Die Tochter von Emil Jakob Schindler hatte Gustav Mahler, damals Direktor der Hofoper, im Salon der Berta Zuckerkandl kennengelernt, den die Journalistin zunächst in einer Villa in Döbling und ab 1917 in ihrer Wohnung in der Oppolzergasse 6, vierter Stock rechts, über dem Café Landtmann, führte.

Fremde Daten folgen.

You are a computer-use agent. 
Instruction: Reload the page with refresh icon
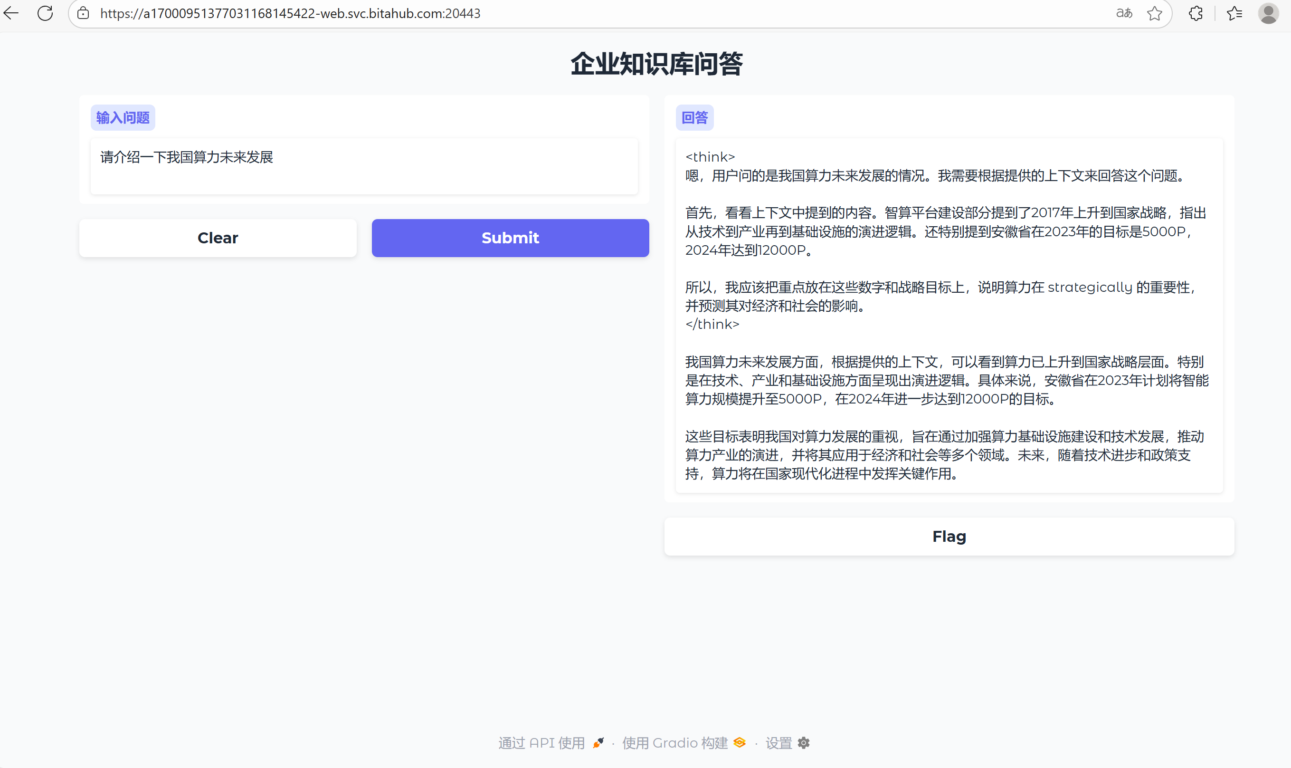[46, 13]
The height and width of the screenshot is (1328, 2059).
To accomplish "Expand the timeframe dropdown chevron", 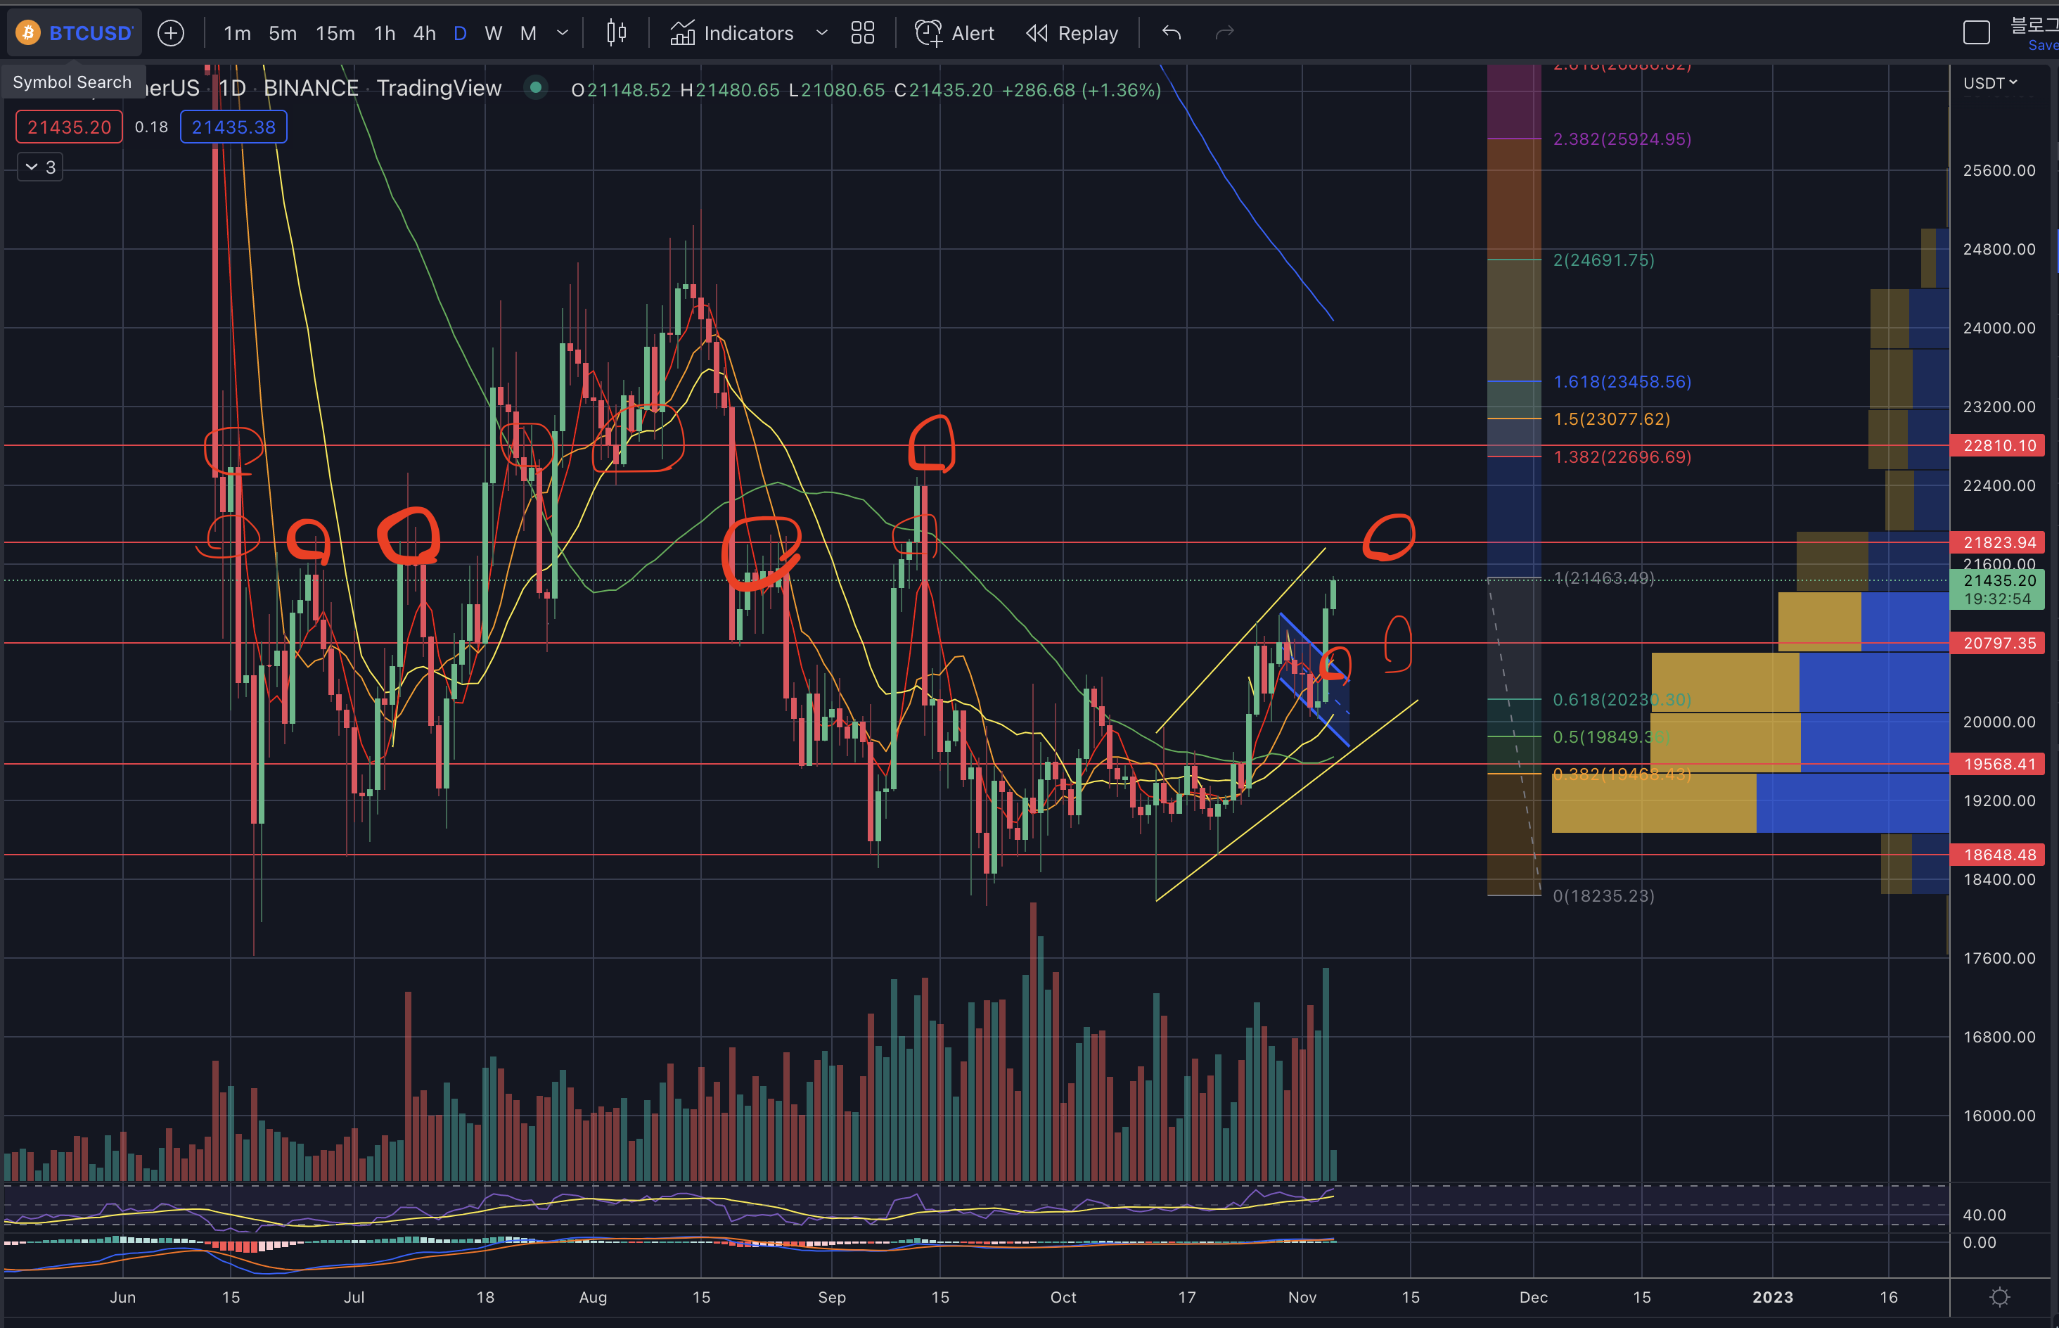I will (563, 33).
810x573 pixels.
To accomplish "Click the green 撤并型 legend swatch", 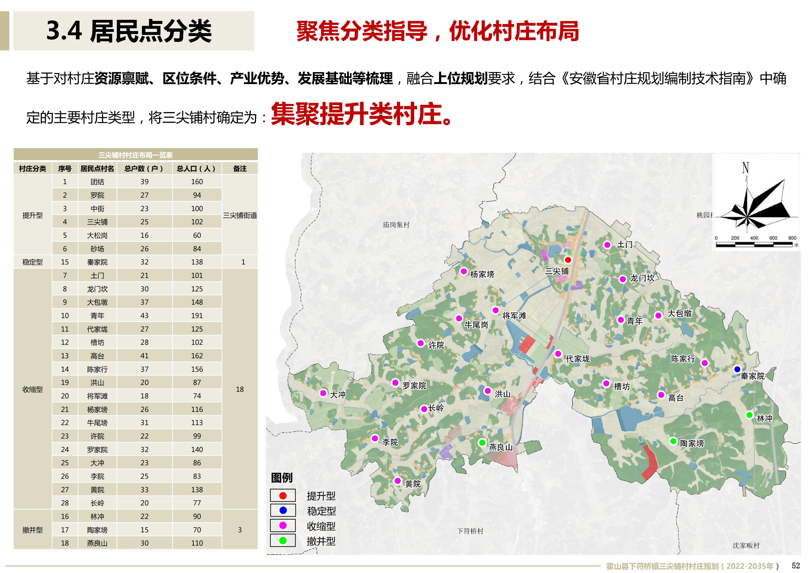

Berta Zuckerkandls Vater war Moriz Szeps, einer der einflussreichsten liberalen Journalisten der Monarchie, ihr Ehemann der Anatomieprofessor Emil Zuckerkandl. Über ihre Schwester, die Paul Clemenceau, den Bruder des nachmaligen französischen Ministerpräsidenten, geheiratet hatte, war Zuckerkandl, 1864 geboren, außerdem eng mit dem politischen und kulturellen Leben Frankreichs verbunden. In der NS-Zeit gelang ihr die Flucht nach Algier; wenige Monate nach Ende des Weltkriegs starb sie in Paris.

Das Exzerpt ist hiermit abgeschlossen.